When a health crisis stripped away her sense of security overnight, this author found herself doing what Jacob did in Genesis 32 — wrestling with God until blessing came. With warmth and hard-won honesty, she explores how God meets us in our most desperate struggles and how the wounds we carry can become the very path to knowing Him more fully.
This article originally appeared in the Just Between Us Weekly Digital Magazine.
By Lori Ann Wood
It always starts with an interesting code word, “Taco!” “Quesadilla! “Szechuan!” or “Sirracha!” shouted out from a dead silence. This caterwaul is followed by the pounding of half a dozen feet running overhead. Next comes the distinct thump of elbows and knees hitting the carpeted floor. At that point I know wrestling has begun.

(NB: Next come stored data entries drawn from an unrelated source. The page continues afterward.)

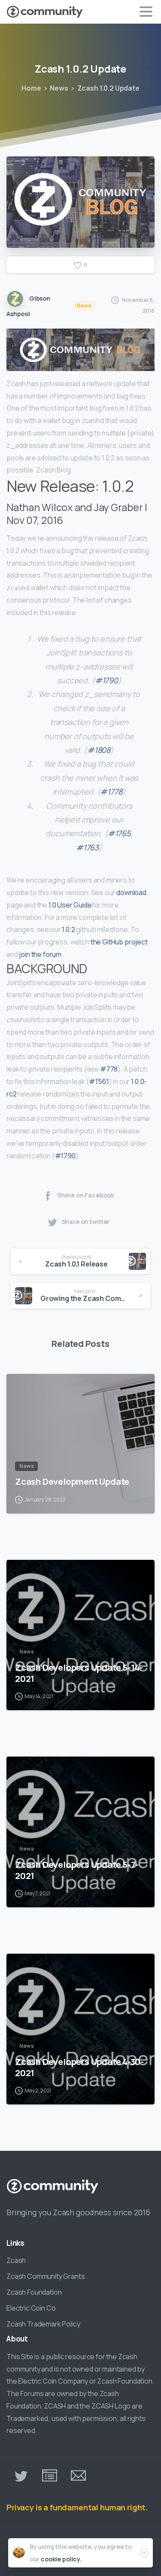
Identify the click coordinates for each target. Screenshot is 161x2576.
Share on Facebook (85, 1195)
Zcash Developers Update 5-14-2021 (79, 1673)
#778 (109, 1069)
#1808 (98, 750)
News (59, 88)
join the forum (40, 954)
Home (31, 88)
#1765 (119, 833)
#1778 (111, 791)
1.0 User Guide (70, 905)
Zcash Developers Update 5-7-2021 (77, 1870)
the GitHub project (119, 942)
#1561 (99, 1081)
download (131, 892)
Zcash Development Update (72, 1481)
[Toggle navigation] (146, 11)
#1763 (87, 847)
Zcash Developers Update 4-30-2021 (79, 2067)
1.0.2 (68, 929)
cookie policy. (61, 2559)
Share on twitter (86, 1222)
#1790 (106, 680)
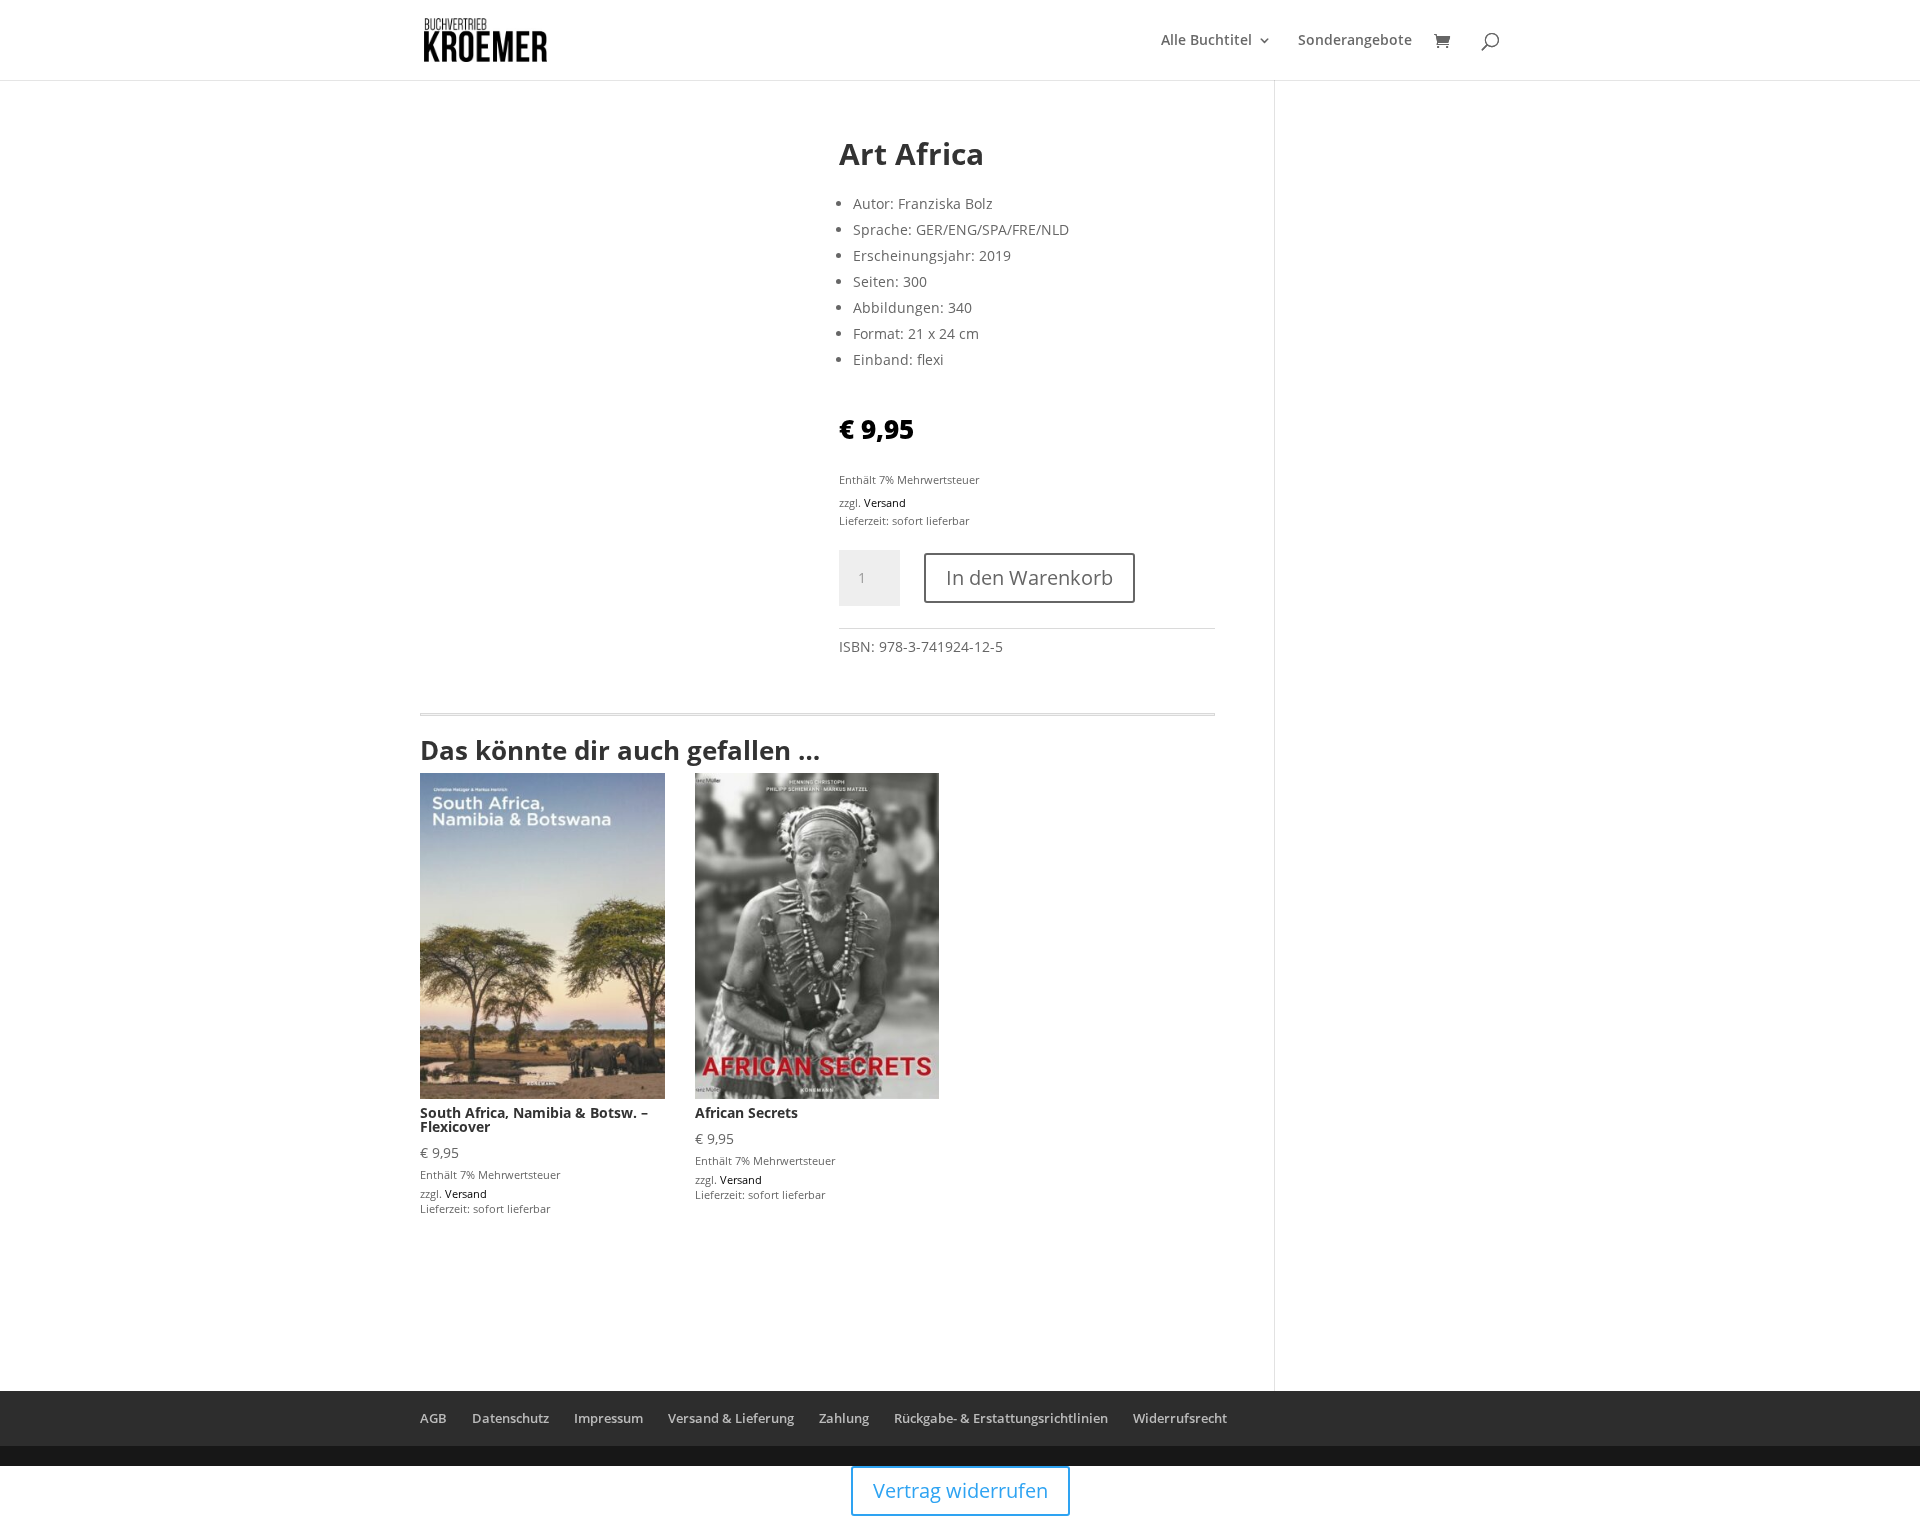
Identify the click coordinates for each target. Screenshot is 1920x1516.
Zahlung (844, 1418)
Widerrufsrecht (1180, 1418)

My husband has had a tradition of wrestling with our children since they were little. He was a wrestler in high school (still owns those pants), and he has taught them the holds and rules. So ever since they were four or five, our kids would wrestle with my husband before bedtime (sort of counter-acted my routine for their calming bathtime). I was not included in this wrestling, thankfully. I just listened from another room, and inevitably someone would get “hurt.” Nothing serious, and maybe it was more feelings hurt than bodies hurt, but I always heard that plea for help before they called a truce. Strange thing is, they always wanted to wrestle again the next night.
Genesis 32 tells of another wrestling night: the one Jacob spent wrestling with God. On his way home from a 20-year sojourn with his family, Jacob was not looking forward to the reunion with his brother Esau. Remembering Esau’s death threat, Jacob must have assumed that old wounds could still be fresh from a past deception. Decades earlier, Jacob had tricked his father Isaac into giving him a blessing that was meant for his older brother Esau. Jacob surely thought that just as the incident visited him in his conscience, Esau had likely never forgotten. And most importantly, Esau may have never forgiven him.